There was just one problem, he said. The Comelec may be required to remove the names of 246,000 registered overseas voters from the 589,830 names on the registered OAV list because they did not vote for two consecutive election cycles and Philippine law requires their removal.
But, Brilliantes added, the Comelec decided in a recent meeting to just move their names to a separate list so that if they come to vote in the May 2013 elections and their names are on this other list, they will be allowed to vote.
The stakeholders had explained to the Comelec that there are 200,000 Filipinos working on commercial vessels and most could not vote in the original ports they registered in. Representatives of the more than 1.2 million Filipinos in Saudi Arabia testified that many of the homes in the Middle East have no street numbers. Letters are usually sent to the home owners whose identities are known to the local post office.
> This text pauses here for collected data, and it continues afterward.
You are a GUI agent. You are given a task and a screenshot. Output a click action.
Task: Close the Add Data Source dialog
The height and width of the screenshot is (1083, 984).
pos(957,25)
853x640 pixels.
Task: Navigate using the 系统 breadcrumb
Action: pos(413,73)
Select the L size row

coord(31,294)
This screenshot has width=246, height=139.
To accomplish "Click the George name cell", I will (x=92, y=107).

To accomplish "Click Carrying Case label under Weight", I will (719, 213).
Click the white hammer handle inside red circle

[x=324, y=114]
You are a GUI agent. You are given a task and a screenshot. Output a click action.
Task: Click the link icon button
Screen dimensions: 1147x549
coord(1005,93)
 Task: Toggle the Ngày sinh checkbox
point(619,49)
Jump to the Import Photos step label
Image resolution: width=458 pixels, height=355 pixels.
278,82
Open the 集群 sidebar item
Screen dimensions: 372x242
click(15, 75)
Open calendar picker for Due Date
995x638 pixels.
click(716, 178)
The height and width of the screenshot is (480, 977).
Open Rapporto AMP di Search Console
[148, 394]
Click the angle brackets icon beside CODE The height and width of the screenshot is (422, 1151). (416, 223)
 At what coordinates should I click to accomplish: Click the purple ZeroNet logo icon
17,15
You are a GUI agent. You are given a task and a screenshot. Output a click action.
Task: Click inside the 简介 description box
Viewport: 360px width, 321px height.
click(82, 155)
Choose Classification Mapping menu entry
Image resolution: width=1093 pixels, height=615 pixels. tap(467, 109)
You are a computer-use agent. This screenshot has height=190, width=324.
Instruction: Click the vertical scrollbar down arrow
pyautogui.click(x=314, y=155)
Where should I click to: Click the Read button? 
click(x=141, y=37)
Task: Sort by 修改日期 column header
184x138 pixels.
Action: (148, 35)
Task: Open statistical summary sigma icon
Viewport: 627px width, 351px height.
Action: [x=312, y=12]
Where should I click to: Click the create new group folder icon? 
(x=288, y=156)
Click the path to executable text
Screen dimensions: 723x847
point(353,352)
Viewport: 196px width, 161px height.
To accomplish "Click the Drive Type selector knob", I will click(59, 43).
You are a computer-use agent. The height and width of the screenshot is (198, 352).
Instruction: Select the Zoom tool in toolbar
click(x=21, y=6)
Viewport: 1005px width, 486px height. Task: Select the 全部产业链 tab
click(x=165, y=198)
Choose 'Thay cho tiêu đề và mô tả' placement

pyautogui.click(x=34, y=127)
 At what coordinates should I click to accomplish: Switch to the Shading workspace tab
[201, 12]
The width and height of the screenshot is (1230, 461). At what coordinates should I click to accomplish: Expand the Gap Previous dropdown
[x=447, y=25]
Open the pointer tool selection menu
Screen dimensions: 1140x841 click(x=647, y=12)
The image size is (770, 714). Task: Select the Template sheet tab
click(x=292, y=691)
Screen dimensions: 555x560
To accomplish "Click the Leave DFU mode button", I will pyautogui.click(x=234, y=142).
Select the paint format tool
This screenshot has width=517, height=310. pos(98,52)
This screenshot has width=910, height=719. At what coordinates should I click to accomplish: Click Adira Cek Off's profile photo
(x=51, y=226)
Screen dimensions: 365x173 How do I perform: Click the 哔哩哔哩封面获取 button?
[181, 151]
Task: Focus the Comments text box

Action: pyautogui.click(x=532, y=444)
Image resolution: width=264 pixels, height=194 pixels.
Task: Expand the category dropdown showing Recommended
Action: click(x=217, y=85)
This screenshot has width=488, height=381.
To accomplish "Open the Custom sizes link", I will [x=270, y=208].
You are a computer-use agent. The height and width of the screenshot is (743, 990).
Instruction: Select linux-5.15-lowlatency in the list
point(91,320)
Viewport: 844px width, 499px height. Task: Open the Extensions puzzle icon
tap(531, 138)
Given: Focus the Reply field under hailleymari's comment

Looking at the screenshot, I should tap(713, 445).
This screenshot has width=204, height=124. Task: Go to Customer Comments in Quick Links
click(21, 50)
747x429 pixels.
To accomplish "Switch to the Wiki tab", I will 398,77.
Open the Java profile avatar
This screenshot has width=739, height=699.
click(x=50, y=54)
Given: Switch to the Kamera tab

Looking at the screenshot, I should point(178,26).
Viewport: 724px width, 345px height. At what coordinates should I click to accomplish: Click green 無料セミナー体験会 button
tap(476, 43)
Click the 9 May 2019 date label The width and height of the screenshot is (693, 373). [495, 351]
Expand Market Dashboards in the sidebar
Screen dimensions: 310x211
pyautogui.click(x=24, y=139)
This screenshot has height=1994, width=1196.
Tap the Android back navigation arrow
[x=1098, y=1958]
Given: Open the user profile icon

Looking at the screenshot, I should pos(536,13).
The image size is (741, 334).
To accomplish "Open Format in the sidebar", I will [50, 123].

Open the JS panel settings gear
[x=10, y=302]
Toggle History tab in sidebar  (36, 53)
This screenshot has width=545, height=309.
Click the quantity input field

On the issue of the affidavit of intent to return, the Comelec chair explained that the commissioners all support its removal but will await action by Congress on the amendatory bill. I noted that the current Congress may not pass the bill until shortly before it adjourns in June of 2012. In the meanwhile, what happens to the 2-4 million immigrants who are discouraged from registering to vote because of this affidavit of intent to return?
Atty. Laguatan suggested that the Comelec ignore this unconstitutional provision as he distributed copies of former Chief Justice Artemio Panganiban’s article in the Philippine Daily Inquirer (Enfranchising ‘duals’ and ‘greens’, September 17, 2011) where Panganiban opined that the unanimous 2006 Philippine Supreme Court decision in Nicolas-Lewis vs. Comelec not only enfranchised dual citizens – extending to them the right to vote without the residence requirement – but that this also logically extends to “single citizens” as it would be a violation of the “equal protection of the law” if interpreted otherwise. Why should dual citizens have more rights than single citizens?
“Since the goal of the residency qualification is accomplished by the globalization of information, then the purpose of the law is fulfilled. Our brothers and sisters abroad should be allowed to vote during national elections without anachronistic roadblocks. After all, being the single biggest source of foreign exchange, they keep our economy afloat,” Panganiban wrote.
If the Comelec has the implicit power to set aside the draconian requirement of purging overseas voters who did not vote for two consecutive election periods without waiting for Congress to act, then it surely has the same power to set aside the absurd affidavit of intent to return requirement without having to wait for Congress to act.